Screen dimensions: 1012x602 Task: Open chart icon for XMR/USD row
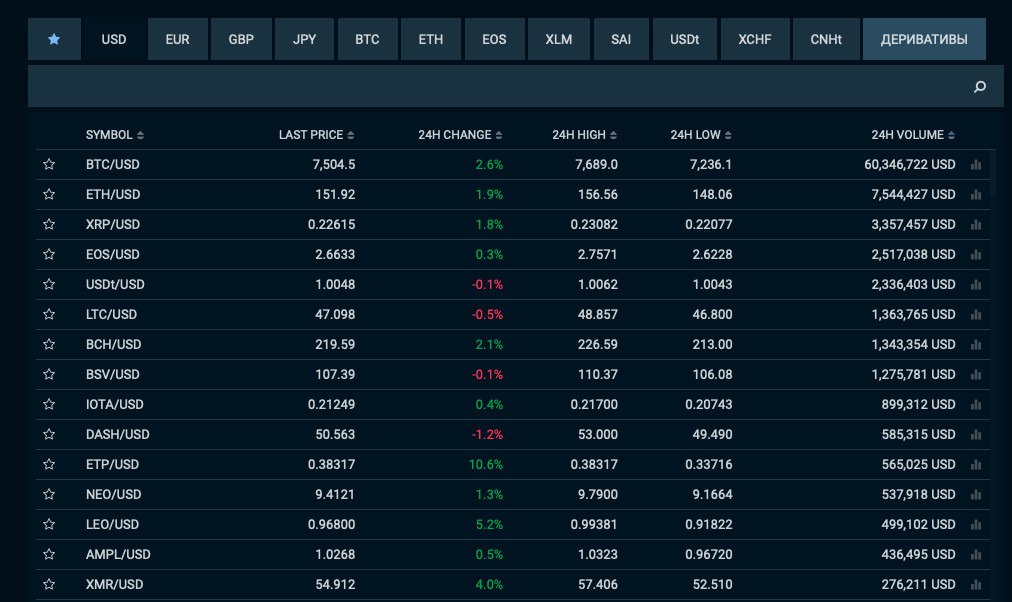coord(977,585)
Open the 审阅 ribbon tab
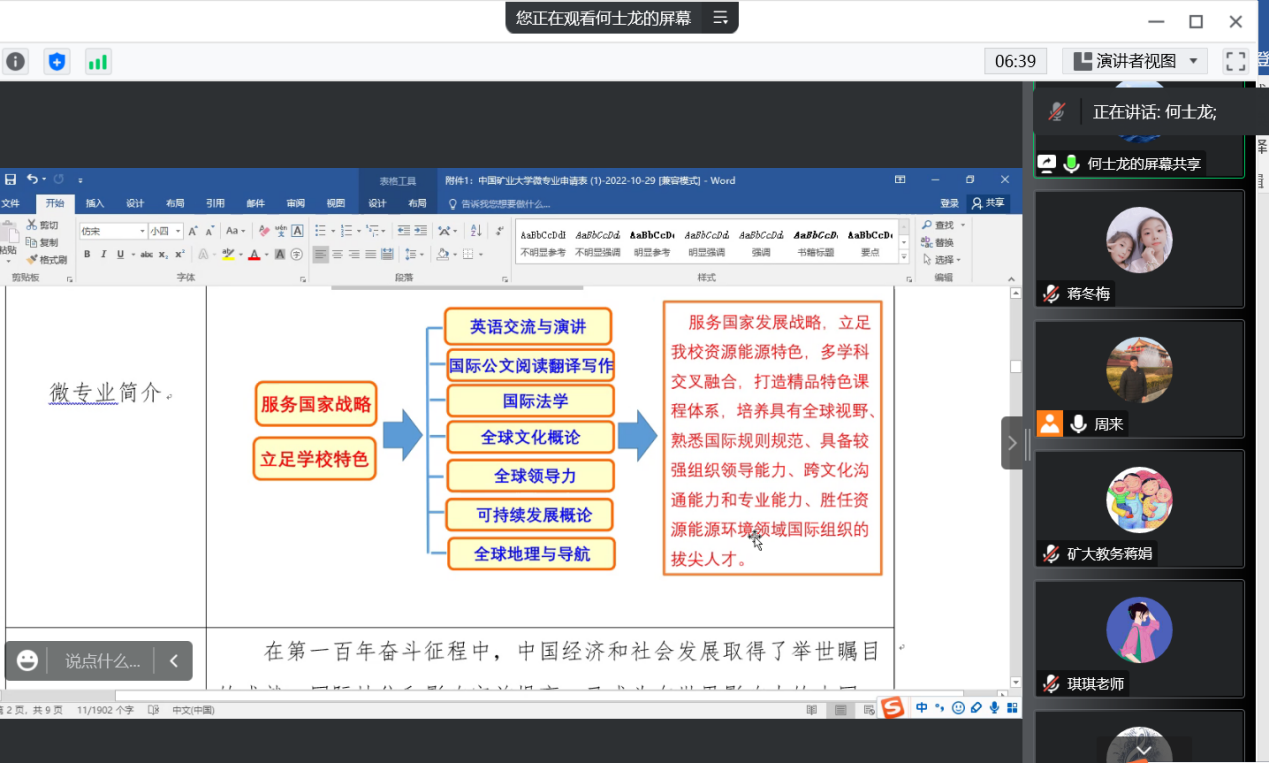The height and width of the screenshot is (763, 1269). click(295, 203)
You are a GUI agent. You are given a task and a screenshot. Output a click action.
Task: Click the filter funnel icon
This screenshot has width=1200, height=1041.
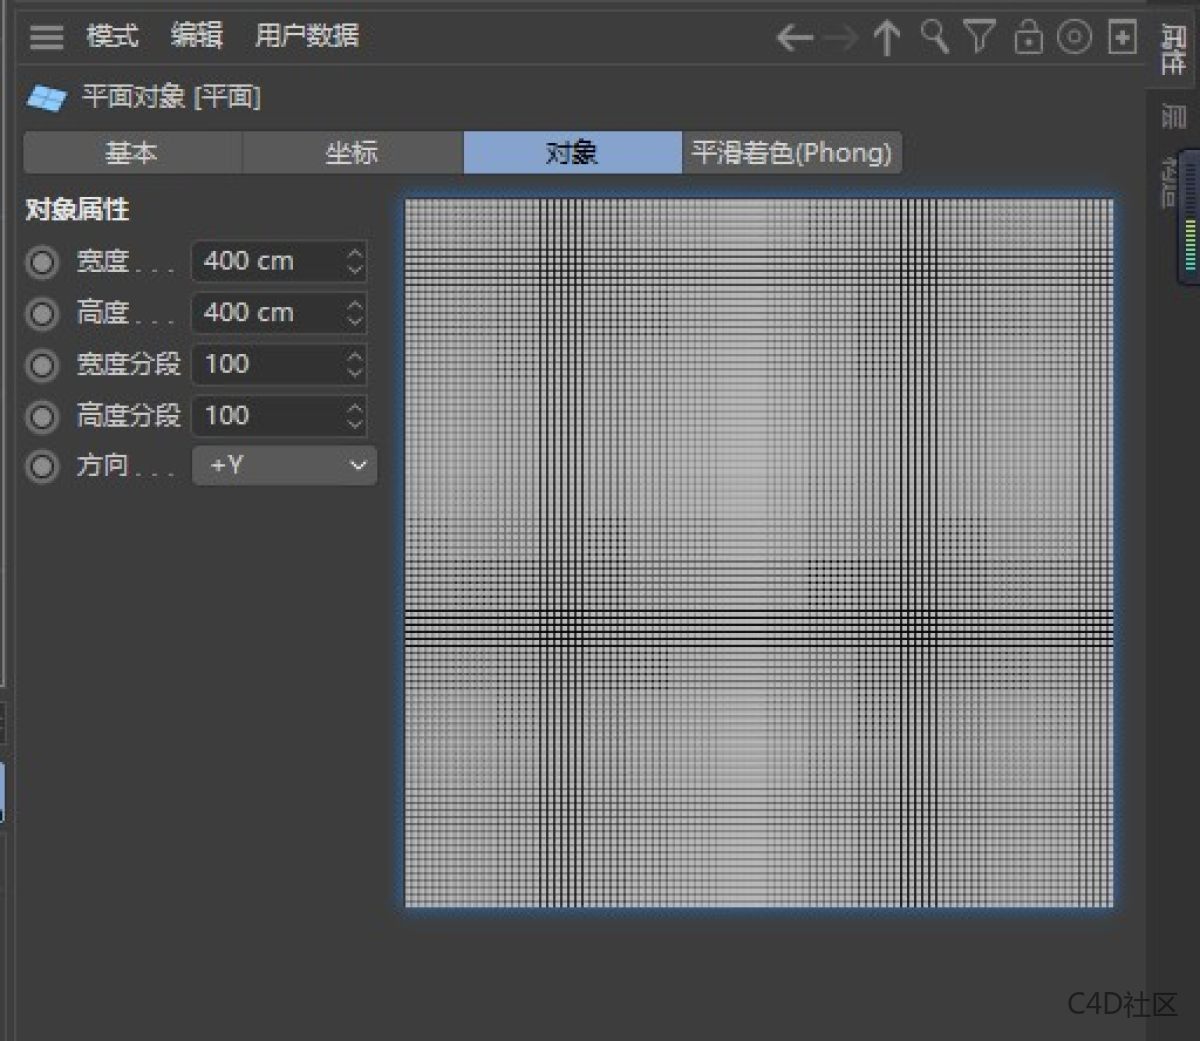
•••
*Aim of the task*.
Your task is to set down the records shown above exactly, minus any pictures.

*Reply to the exercise*.
Screen dimensions: 1012x602 Task: Open chart icon for XMR/USD row
coord(977,585)
Open the 审阅 ribbon tab
The height and width of the screenshot is (763, 1269). click(295, 203)
You are a GUI agent. You are given a task and a screenshot. Output a click action.
Task: Click the filter funnel icon
This screenshot has width=1200, height=1041.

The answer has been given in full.